I've been really into watching this show about people who rescue and rehabilitate hurt Australian wildlife. One of the most common issues rescue staff face is animals getting tangled in barbed wire or fishing nets and fish hooks. Of course the issue with these traps are that the more the animals struggle, the more caught they get.
Tonight, I feel like every which way I turn, I just get more hurt. Another barb sticks into my flesh. Reminders of friends who have moved on with their lives. People who have graduated early and celebrate with their oodles of friends they made at school. Friends who turned down my offer to hang out and then turn up on Facebook smiling at a restaurant with another friend.
I feel listless lately. Useless. Purposeless. Even like my life doesn't matter.

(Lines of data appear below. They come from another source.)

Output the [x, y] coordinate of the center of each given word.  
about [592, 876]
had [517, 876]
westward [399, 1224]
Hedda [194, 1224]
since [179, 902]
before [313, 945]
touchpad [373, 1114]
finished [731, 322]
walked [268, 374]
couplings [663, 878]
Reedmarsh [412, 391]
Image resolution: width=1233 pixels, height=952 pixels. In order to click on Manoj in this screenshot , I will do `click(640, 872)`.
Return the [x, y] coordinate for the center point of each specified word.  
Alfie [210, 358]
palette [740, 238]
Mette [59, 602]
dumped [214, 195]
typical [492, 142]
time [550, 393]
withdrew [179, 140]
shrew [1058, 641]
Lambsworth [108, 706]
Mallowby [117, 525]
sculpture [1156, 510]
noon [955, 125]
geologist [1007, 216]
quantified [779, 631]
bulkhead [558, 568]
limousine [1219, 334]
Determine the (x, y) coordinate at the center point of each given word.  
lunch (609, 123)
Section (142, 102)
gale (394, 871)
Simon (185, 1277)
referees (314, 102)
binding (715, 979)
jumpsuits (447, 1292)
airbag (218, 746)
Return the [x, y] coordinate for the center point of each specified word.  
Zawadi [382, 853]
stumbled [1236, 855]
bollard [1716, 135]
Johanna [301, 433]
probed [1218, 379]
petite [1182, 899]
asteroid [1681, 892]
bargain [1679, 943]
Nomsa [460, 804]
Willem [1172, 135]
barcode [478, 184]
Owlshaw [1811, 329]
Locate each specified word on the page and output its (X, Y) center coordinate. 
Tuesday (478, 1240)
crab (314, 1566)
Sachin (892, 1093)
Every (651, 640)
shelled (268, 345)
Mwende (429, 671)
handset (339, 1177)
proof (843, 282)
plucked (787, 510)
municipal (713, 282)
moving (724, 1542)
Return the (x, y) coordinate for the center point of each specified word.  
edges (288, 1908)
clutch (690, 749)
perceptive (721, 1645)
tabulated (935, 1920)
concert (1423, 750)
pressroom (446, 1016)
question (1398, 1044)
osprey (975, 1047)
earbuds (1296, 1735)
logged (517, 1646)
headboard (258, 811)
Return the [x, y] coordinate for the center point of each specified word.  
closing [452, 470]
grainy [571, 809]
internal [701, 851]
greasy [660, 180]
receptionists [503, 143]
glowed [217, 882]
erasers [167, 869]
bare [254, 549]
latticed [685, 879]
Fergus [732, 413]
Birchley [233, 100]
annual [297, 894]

I simultaneously see it slipping through my hands, wasted, and feel like I don't know what else to do with myself but sleep, especially when I feel so crappy physically.
What really tears at me is the realization that most of my friendships are basically over. People aren't going to keep up with me. It's so painful.
I feel like so many things haven't worked out for me. It doesn't seem fair. In particular, it's discouraging how little people seem to care about my music. People only seem to want to listen to what's popular. Even friends who have said positive things generally don't listen to my stuff more than once.
Things just seem a little pointless, I guess. Which is disappointing because I really want to have a point. And it makes me feel like, if I don't have a purpose here, then why not just sell yourself for other people's benefit?
I think about the guy I liked so much this past year, too. For some inexplicable reason, acknowledging that maybe I'm not so over him and maybe I do have some regret we didn't get together, brought some healing. I've let myself wonder...what if the door isn't totally closed? But the sad thing is I don't think he is a kind person. And I think that I do deserve better, even if I don't necessarily feel that way.
But I still wish I knew more...did he ever feel anything for me? Does he regret how he treated me? Is he happy with Her? Has he noticed that I cut things off? Was that song about me? Does he ever think about me? Worry about me? I feel a bit bad for him since I can tell he suffers from Dark Cafe Days. I feel bad because I can tell he's insecure and that's the root of some of his unkindness. I also think it's a shame that he puts fitting in and pleasing others above being his own person. I wonder if he's really happy staying at That School because She's there, etc. since he didn't seem happy. I wonder how my life would have been different had I left the first time I thought I should.
But who knows...I guess these things just fade with the carousel tune as you walk away from the Circle Game.